Os números do crime em 2024

A criminalidade geral em Portugal desceu 4,6% (354.878 participações) face a 2023 (371.995 ocorrências), embora ainda esteja acima dos valores pré-pandemia Covid-19, segundo o Relatório Anual de Segurança Interna (RASI).

Os números não são novos; já os conhecemos desde março, mas vale sempre a pena recordá-los.

A criminalidade violenta e grave, intensivamente coberta pelos meios de comunicação, aumentou 2,6% no ano passado em relação a 2023 (14.385 crimes registados), mas se compararmos aos níveis pré-pandemia de 2019, mantém-se praticamente igual — 2019 registou 14.398 crimes violentos e graves. Já para não falar de anos anteriores de 2015 a 2017 referidos no relatório, que foram piores (18.964 crimes em 2015, 16.761 em 2016 e 15.303 em 2017).

E homicídios? Havia muitos mais no virar do século. Até ao momento, em 2025, já se registaram 95 homicídios, um número superior aos 89 do ano passado, mas ainda muito abaixo dos anos de 1999 e 2000 quando foram contabilizadas 299 e 247 mortes, respetivamente.

Também o número de furtos (26% do total de crimes participados) se tem mantido estável, com uma ligeira subida em 2024 face ao ano anterior, mas bem abaixo dos valores anteriores à pandemia.

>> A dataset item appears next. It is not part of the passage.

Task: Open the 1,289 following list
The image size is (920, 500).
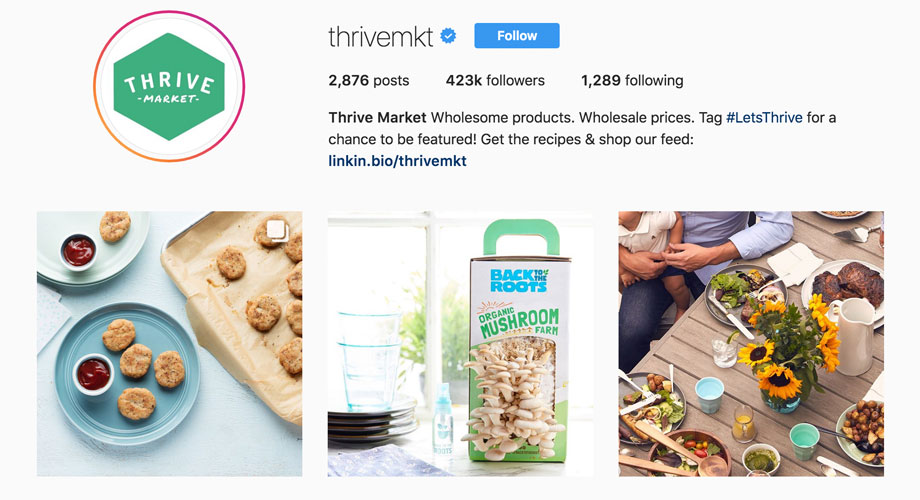Action: click(x=632, y=80)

A criminalidade em grupo registou um aumento de 7,7% do que no ano anterior, com um crescimento de 53% no número de investigações abertas em 2024 neste tipo de crime, e mais de metade dos processos (52%) concentrados nas áreas metropolitanas de Lisboa e Porto. Entre os suspeitos e arguidos identificados, 69% são do sexo masculino e 62% de nacionalidade portuguesa.

Os crimes relacionados com imigração ilegal diminuíram significativamente em 2024. Foram registados 343 casos, menos 29,6% do que em 2023. A redução tem sido contínua ao longo dos últimos anos.

As áreas de maior preocupação mantêm-se em redor da violência doméstica, (um dos crimes mais participados em Portugal, mas cujas ocorrências desceram 0,8% face a 2023) das violações (registaram um aumento de 49 casos de 2023, com valores acima dos de pré-pandemia) e da delinquência juvenil (voltou a aumentar, atingindo as 2.062 ocorrências em 2024).

Olhando para os detidos em Portugal, Luís Neves já referiu também que, excluindo os oriundos de países extra-europeus, de África e de América Latina que estão relacionados com crimes que nada têm a ver com imigrantes, os valores são muito baixos.

“Um imigrante é estrangeiro, mas um estrangeiro não é necessariamente um imigrante. As cadeias têm muita gente que é estrangeira, mas não é imigrante”, disse Luís Neves em fevereiro.

“É possível observar que o número de reclusos não acompanha o aumento do número de estrangeiros residentes em Portugal, registando-se, inclusive, uma descida de 28,08% dos reclusos estrangeiros em 2023, face a 2013, enquanto que o número de estrangeiros residentes em Portugal aumentou 160%”, lia-se na análise que entregou na altura aos deputados na Assembleia da República.